== PROBLEM DESCRIPTION ==
Take the lines below between the one holding "Task: Save the draft with Spara" and the one holding "Open the View", inclusive, and copy them exactly. Add nothing.

== DATA PROVIDED ==
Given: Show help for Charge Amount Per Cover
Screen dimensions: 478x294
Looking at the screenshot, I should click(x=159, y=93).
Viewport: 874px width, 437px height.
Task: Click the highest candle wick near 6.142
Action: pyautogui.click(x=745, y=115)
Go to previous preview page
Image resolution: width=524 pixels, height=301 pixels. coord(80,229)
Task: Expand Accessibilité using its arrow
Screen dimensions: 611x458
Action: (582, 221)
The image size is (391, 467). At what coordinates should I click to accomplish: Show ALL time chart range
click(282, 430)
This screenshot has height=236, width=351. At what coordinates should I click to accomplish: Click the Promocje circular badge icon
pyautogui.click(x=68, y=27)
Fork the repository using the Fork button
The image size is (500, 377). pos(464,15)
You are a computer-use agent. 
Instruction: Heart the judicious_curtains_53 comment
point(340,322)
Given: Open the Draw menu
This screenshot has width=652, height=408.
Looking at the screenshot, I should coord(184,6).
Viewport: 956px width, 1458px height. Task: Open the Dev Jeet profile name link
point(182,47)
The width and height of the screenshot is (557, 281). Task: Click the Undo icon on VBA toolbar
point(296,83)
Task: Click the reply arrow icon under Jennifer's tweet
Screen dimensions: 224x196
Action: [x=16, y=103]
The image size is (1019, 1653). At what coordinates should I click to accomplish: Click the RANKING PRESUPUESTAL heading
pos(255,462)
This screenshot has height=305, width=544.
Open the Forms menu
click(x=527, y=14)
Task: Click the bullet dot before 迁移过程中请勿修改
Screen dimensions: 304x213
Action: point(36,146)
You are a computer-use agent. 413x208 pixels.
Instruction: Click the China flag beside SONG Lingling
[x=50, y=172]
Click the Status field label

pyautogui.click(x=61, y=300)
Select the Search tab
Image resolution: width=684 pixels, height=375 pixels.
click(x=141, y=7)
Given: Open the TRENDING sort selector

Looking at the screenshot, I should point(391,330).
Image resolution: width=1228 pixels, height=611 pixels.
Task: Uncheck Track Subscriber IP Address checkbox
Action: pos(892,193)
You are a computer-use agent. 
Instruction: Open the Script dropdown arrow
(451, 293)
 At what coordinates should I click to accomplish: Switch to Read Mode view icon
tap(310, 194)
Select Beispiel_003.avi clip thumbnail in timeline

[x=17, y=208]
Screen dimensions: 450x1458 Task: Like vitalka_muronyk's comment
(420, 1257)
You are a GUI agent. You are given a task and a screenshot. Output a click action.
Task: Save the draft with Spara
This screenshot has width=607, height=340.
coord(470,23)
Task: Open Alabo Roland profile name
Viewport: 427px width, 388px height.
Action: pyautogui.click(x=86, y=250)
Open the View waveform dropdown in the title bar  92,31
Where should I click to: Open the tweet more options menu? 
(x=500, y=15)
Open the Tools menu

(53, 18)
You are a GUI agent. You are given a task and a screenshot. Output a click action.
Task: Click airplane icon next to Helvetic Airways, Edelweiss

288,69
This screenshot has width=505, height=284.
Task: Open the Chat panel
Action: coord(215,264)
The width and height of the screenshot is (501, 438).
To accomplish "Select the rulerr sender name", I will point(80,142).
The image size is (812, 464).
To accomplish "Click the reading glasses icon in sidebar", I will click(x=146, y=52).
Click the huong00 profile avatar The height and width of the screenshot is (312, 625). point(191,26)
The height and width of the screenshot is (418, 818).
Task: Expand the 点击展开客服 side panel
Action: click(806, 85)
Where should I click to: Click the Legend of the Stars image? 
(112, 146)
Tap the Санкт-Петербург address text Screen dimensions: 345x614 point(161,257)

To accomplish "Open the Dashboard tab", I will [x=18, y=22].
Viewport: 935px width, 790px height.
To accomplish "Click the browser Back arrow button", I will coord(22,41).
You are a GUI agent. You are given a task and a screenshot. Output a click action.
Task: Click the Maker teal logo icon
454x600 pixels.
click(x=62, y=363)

== ANSWER FOR THE TASK ==
Task: Save the draft with Spara
This screenshot has width=607, height=340.
coord(470,23)
Task: Open Alabo Roland profile name
Viewport: 427px width, 388px height.
Action: pyautogui.click(x=86, y=250)
Open the View waveform dropdown in the title bar  92,31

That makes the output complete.